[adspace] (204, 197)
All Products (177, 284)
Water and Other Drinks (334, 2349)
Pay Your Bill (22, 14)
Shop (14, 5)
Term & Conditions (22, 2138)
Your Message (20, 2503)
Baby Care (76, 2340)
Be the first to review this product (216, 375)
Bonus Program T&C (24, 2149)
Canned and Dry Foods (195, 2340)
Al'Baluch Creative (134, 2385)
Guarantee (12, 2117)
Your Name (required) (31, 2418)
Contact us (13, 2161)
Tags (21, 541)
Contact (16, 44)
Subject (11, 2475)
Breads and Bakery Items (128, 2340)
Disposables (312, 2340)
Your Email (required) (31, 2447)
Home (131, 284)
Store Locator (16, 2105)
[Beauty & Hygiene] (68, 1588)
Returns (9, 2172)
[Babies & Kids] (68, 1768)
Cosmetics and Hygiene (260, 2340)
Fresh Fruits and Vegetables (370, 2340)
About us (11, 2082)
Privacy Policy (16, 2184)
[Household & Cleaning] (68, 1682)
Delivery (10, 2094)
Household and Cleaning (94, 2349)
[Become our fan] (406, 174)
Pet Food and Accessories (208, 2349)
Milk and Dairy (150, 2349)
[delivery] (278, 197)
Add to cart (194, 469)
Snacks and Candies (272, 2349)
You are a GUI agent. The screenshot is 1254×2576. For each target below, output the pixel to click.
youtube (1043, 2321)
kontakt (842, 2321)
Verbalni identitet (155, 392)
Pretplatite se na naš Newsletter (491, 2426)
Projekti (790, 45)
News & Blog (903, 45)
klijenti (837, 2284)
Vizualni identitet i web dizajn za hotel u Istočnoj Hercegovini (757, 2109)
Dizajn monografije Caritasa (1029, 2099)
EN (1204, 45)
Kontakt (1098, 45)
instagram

================

Requirement
Take the material above and return all of it exactly.

Task answer
[adspace] (204, 197)
All Products (177, 284)
Water and Other Drinks (334, 2349)
Pay Your Bill (22, 14)
Shop (14, 5)
Term & Conditions (22, 2138)
Your Message (20, 2503)
Baby Care (76, 2340)
Be the first to review this product (216, 375)
Bonus Program T&C (24, 2149)
Canned and Dry Foods (195, 2340)
Al'Baluch Creative (134, 2385)
Guarantee (12, 2117)
Your Name (required) (31, 2418)
Contact us (13, 2161)
Tags (21, 541)
Contact (16, 44)
Subject (11, 2475)
Breads and Bakery Items (128, 2340)
Disposables (312, 2340)
Your Email (required) (31, 2447)
Home (131, 284)
Store Locator (16, 2105)
[Beauty & Hygiene] (68, 1588)
Returns (9, 2172)
[Babies & Kids] (68, 1768)
Cosmetics and Hygiene (260, 2340)
Fresh Fruits and Vegetables (370, 2340)
About us (11, 2082)
Privacy Policy (16, 2184)
[Household & Cleaning] (68, 1682)
Delivery (10, 2094)
Household and Cleaning (94, 2349)
[Become our fan] (406, 174)
Pet Food and Accessories (208, 2349)
Milk and Dairy (150, 2349)
[delivery] (278, 197)
Add to cart (194, 469)
Snacks and Candies (272, 2349)
You are a GUI agent. The screenshot is 1254×2576. For each target below, output the pixel to click.
youtube (1043, 2321)
kontakt (842, 2321)
Verbalni identitet (155, 392)
Pretplatite se na naš Newsletter (491, 2426)
Projekti (790, 45)
News & Blog (903, 45)
klijenti (837, 2284)
Vizualni identitet i web dizajn za hotel u Istočnoj Hercegovini (757, 2109)
Dizajn monografije Caritasa (1029, 2099)
EN (1204, 45)
Kontakt (1098, 45)
instagram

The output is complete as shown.